At the same time I was really a devotee: whenever I got a host into my mouth I used to talk to Jesus as a sincere believer, honestly. My problem came with the church itself, quite deceitful, and my catholic school and teachers, the boring religious studyings, and so on.


There were clear signs of the dark coming:
- Questioning the people who brought up the story to me (the teachers and the priests), not relying on their coherence, integrity or even their common sense
- Calling into doubt the aspects that sound unbelievable or unacceptable (weird explanations on the origin of life, old-fashioned moral doctrines)


Afterwards, getting old and assuming that the dark was not the place to be, I resumed my quest. Very carefully, however: careful with the words themselves (e.g. enlightenment as explained in previous posts), and trying to avoid to get dazzled instead.

But then, wherever I looked for alternative belief systems, I found there were mainly two options:
- or you choose one system that seems the best and accept it as a full pack; (in consequence you don't question their people and you assume the unbelievable part of it)
- or you study very closely every system available and take the small good pieces of each of them; (but those pieces don't necessarily make sense when are taken stand-alone, and the pieces from different origins don't match together either, and there's the huge risk you get puzzled)


Should I had stayed in the dark then? I didn't, and on the road I've met quite some people following the second (including myself, I'm afraid), which is a sure path from endarkenment to endazzlement.

Wednesday, January 14, 2009

maya

In a hindu myth, a student asks to his master about the meaning of maya; the master says
- Ufff
and asks the student to go to a village nearby to get a glass of water for him; there the guy goes and knocks the door of the first house he finds, he's really in a hurry to know about the maya thing. A beautiful girl opens it and takes him in, she's captivating, her smile and her humble eyes not daring to look up. The family was about to have lunch and the father invites the student to sit down and eat with them; afterwards there's lots of work to do, the young guy cannot refuse and makes a big effort to help them. He stays for dinner, and then he's so tired...
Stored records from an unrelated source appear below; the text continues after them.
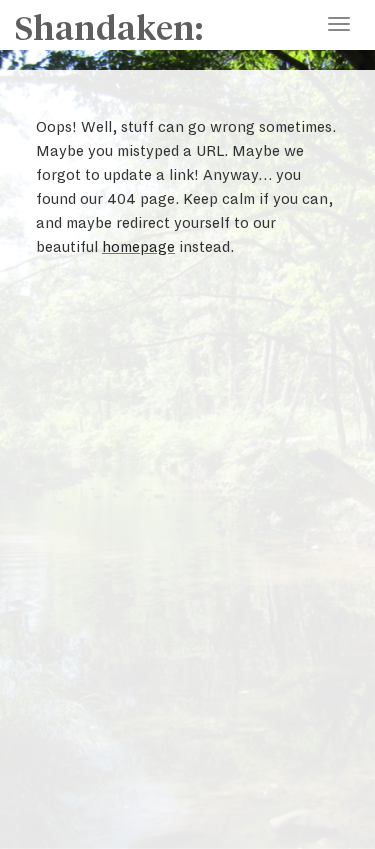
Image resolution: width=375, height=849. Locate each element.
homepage (138, 247)
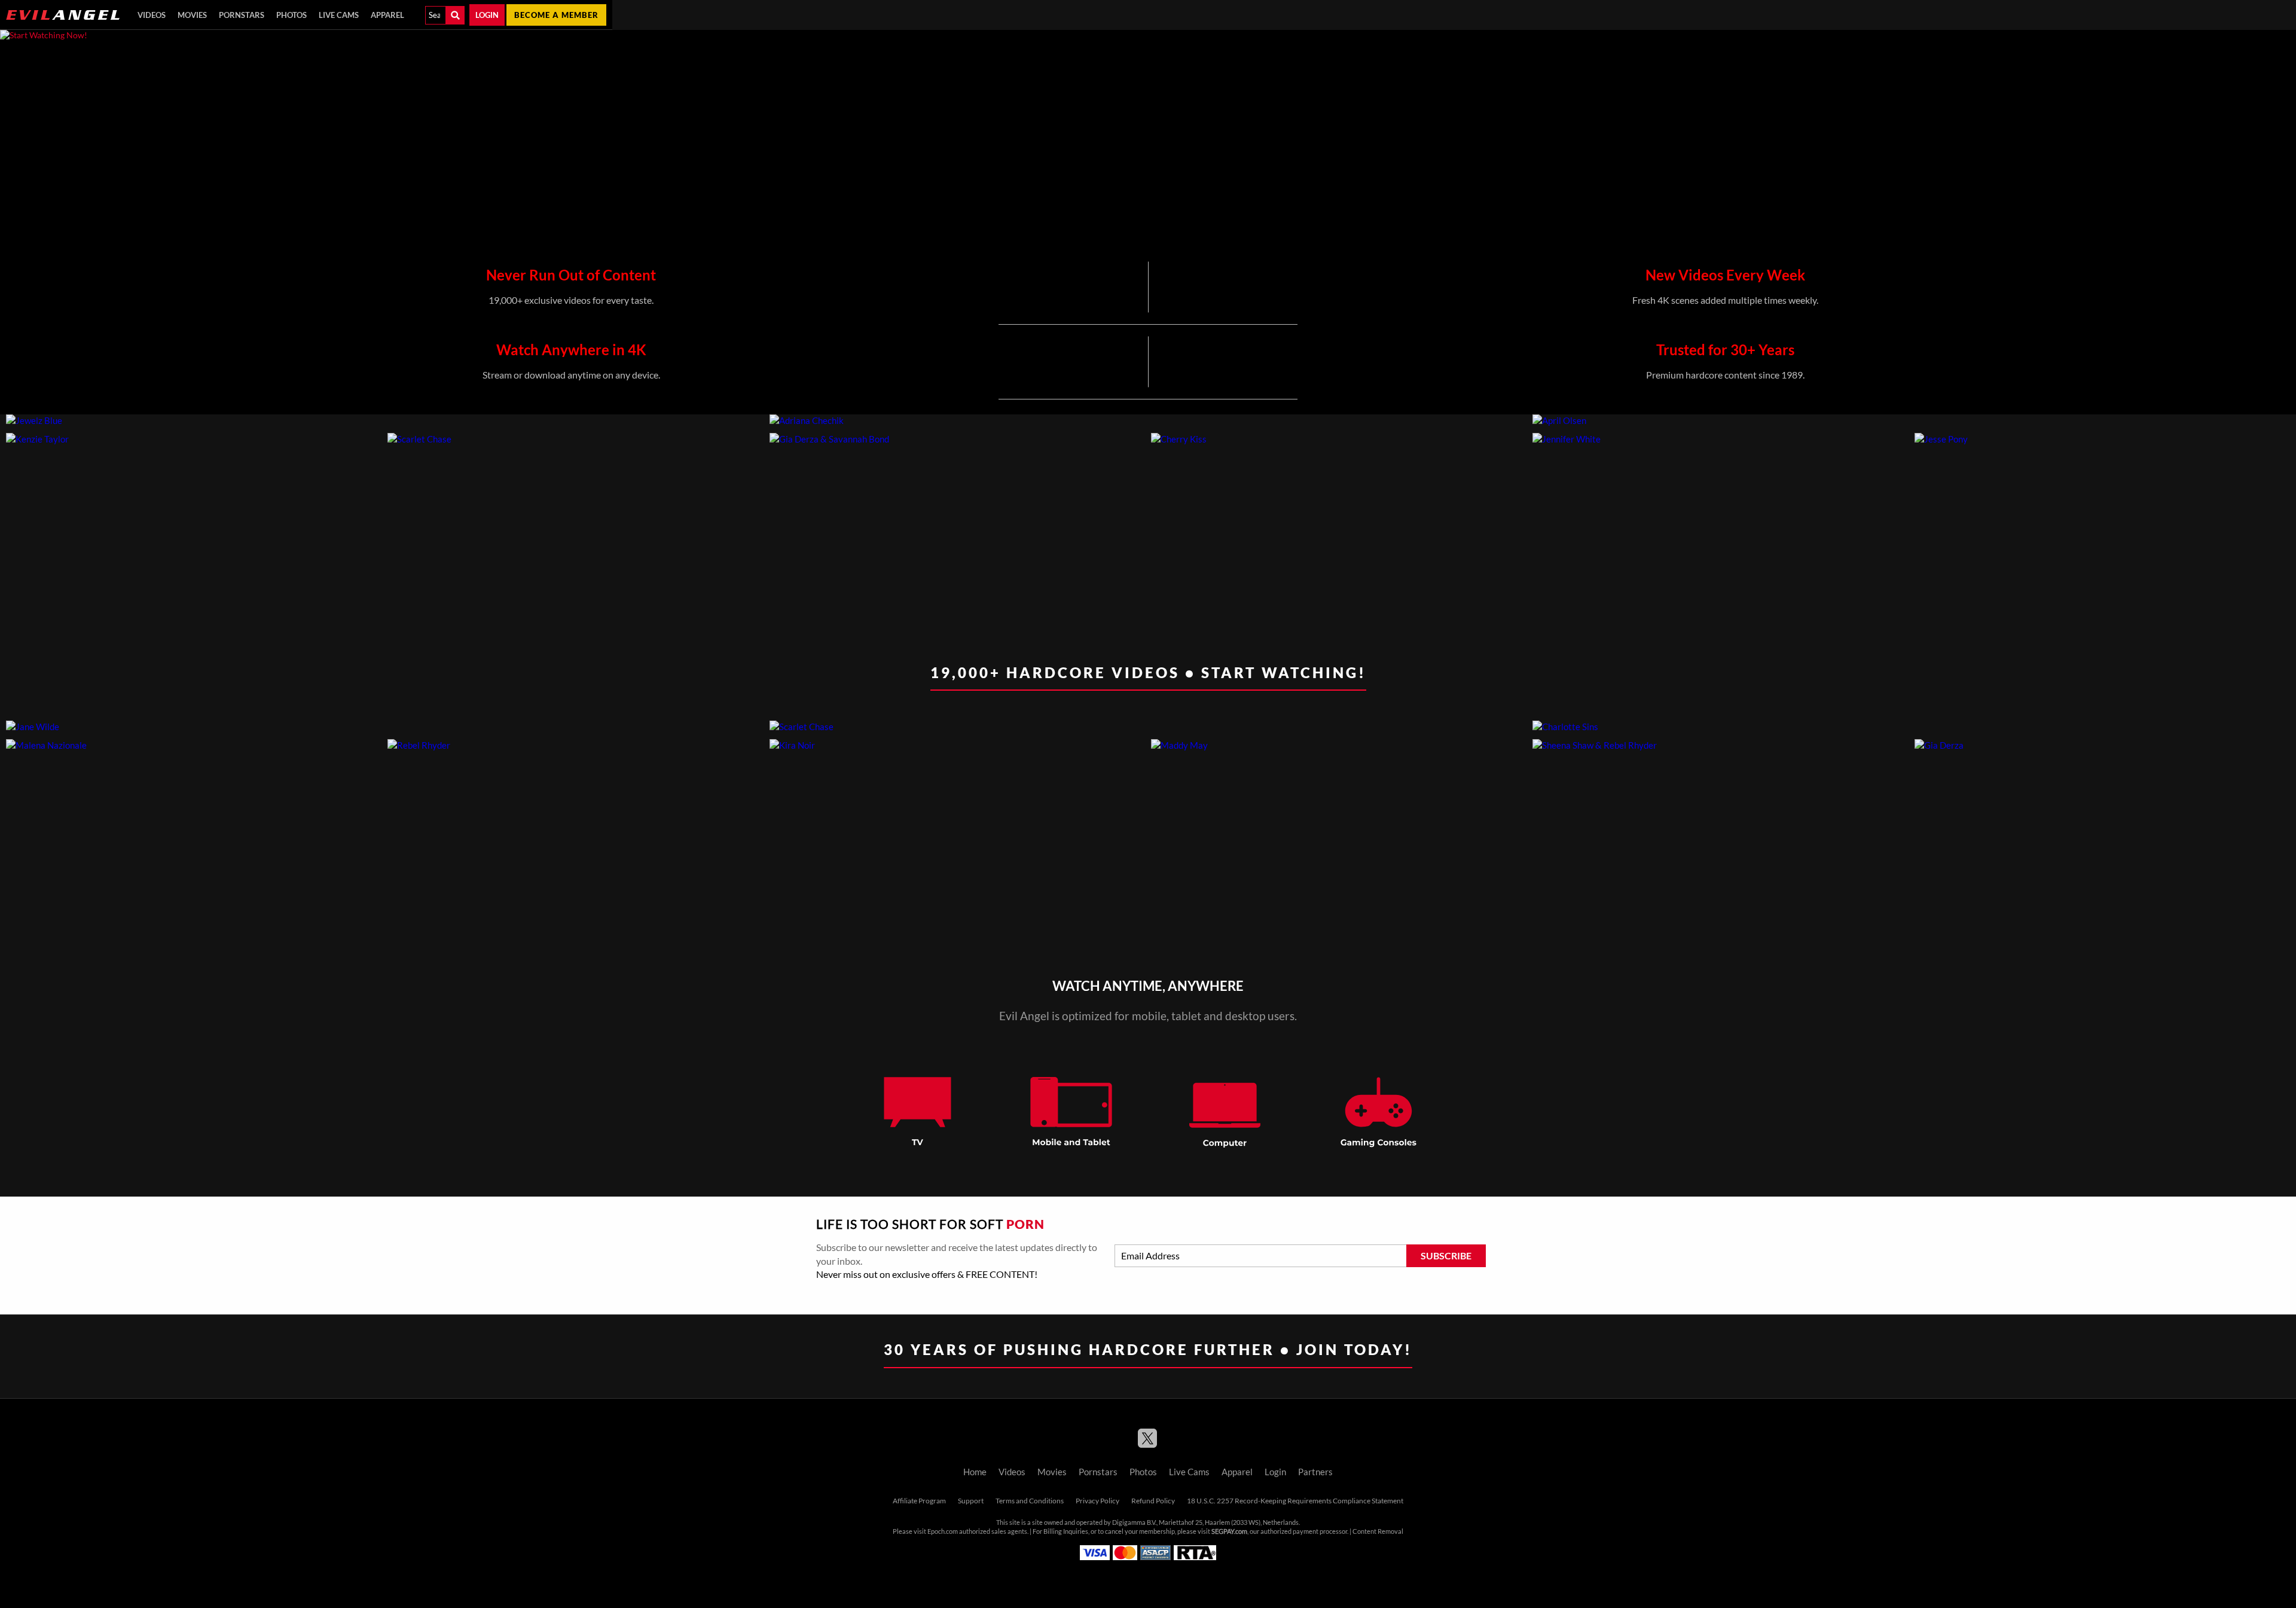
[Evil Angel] (63, 15)
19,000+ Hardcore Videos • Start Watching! (1148, 672)
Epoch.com (942, 1531)
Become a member (556, 15)
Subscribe (1446, 1255)
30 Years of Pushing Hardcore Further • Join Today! (1148, 1349)
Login (487, 15)
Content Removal (1377, 1531)
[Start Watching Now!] (306, 141)
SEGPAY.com (1229, 1531)
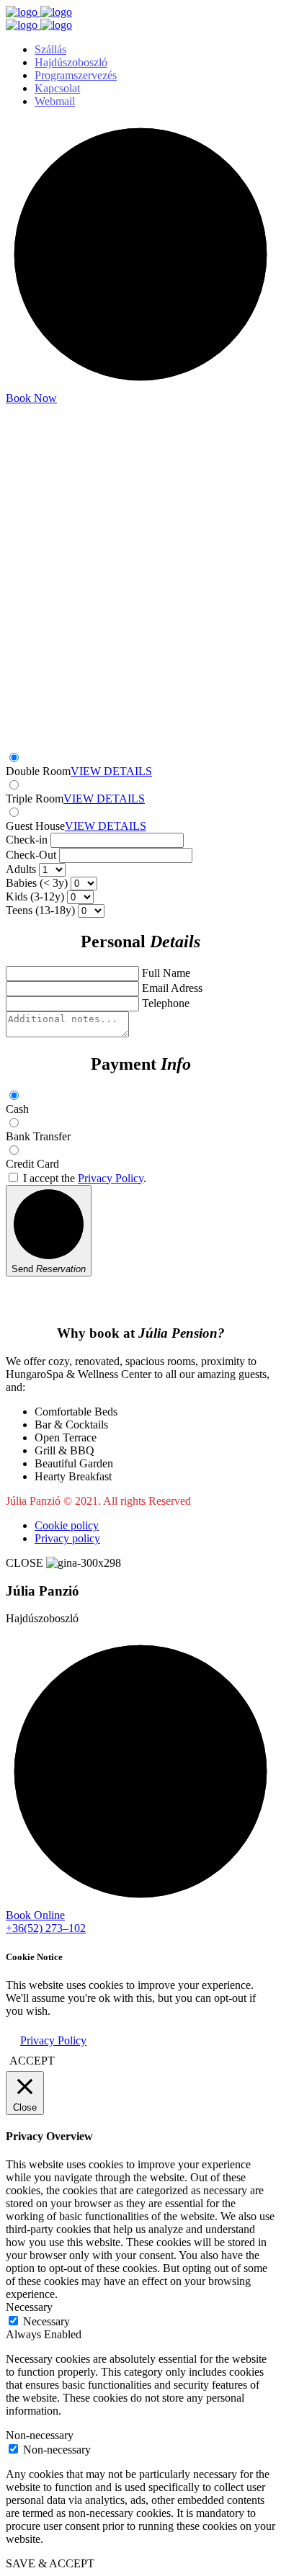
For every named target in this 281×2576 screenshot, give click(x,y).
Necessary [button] (29, 2307)
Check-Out (31, 855)
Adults (21, 869)
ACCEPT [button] (32, 2060)
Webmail (55, 101)
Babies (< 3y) (37, 883)
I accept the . (84, 1178)
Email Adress (172, 988)
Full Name (166, 973)
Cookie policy (67, 1525)
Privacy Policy (110, 1178)
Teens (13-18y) (40, 910)
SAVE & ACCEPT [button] (50, 2563)
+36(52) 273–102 (46, 1928)
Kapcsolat (57, 88)
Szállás (50, 49)
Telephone (165, 1003)
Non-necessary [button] (39, 2435)
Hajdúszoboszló (71, 62)
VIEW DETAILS (111, 771)
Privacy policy (67, 1538)
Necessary (46, 2321)
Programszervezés (76, 75)
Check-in (27, 839)
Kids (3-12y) (35, 896)
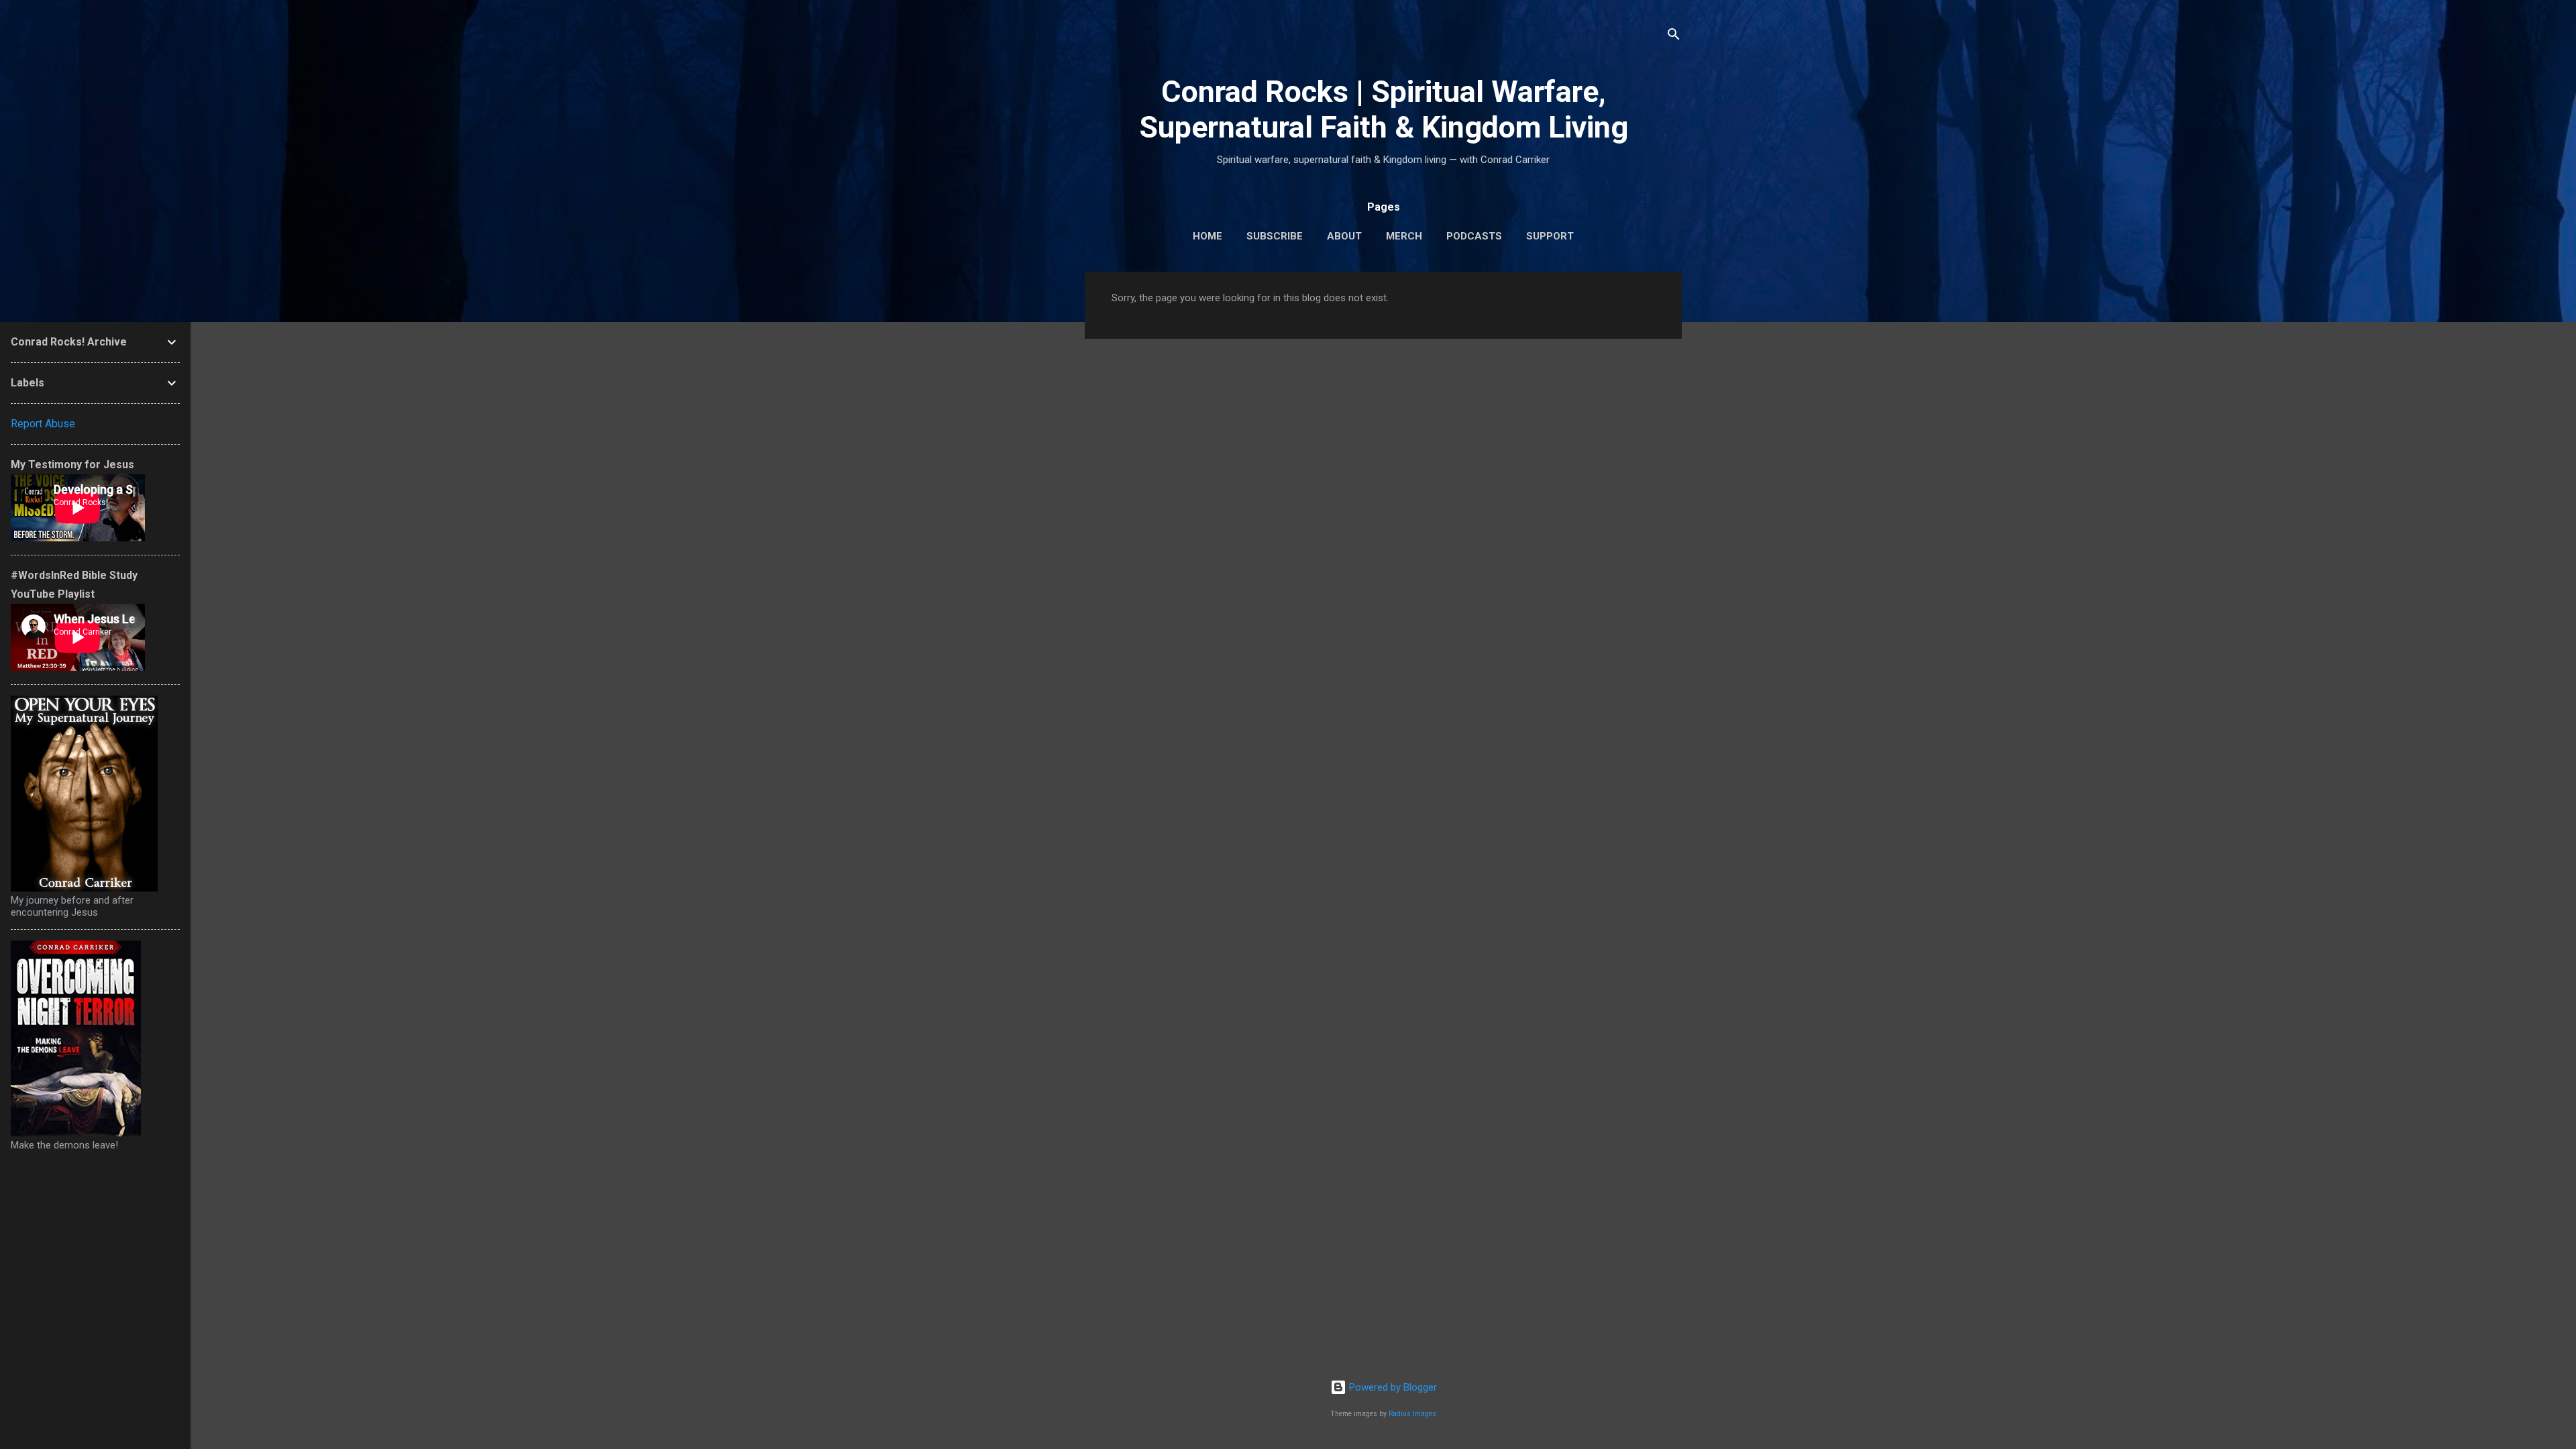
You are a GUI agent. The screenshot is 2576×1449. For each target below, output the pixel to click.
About (1344, 236)
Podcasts (1474, 236)
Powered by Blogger (1391, 1387)
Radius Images (1412, 1413)
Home (1207, 236)
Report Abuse (43, 423)
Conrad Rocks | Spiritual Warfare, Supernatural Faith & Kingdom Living (1383, 109)
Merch (1404, 236)
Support (1550, 236)
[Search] (1674, 36)
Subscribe (1274, 236)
A few days after the father proposes his daughter to marry him (that's usually the way it works in India) and he's already so enchanted and pleased by her that he immediately accepts. The marriage is fast, simple and full of bliss, and for the following years the guy keeps on working very hard in the farm, has three children, takes care of them and the rest of the family, and he feels happier than ever in his life.

In the month of the tenth birthday of his oldest son the monsoon starts, it's early for the rains, which are terrible, the river overflows and there's a terrible flood in which he looses everything: his wife and children die; the house, the animals, crops and all his possessions are swept away. He feels a deep grief and aimlessly he walks into the forest; sitting under a tree he finds his old master and he hardly recognizes him,
- where have you been? I only asked you to fetch some water for me -asks the master
and laughs (somewhat bitterly) and explains the student that over these years he has just experienced what maya is.


Sometimes, when I've talked with some Indians friends about Descartes' method of doubt (not that I mention this so often, but I've always enjoyed this view of the world being run by dwarfs that had constructed my room and everything in it to deceive me, since nothing really exists, and they would quickly build up my kitchen before I notice it wasn't there if I decided to go and get a glass of water, etc) in response my Indian colleagues would relate it to the image to maya. When I have finally read a hindu myth on the subject, instead of philosophical it sounds to me like one of those parables of a fussy and changeable god. And it's silly but I cannot help feeling a bit disillusioned.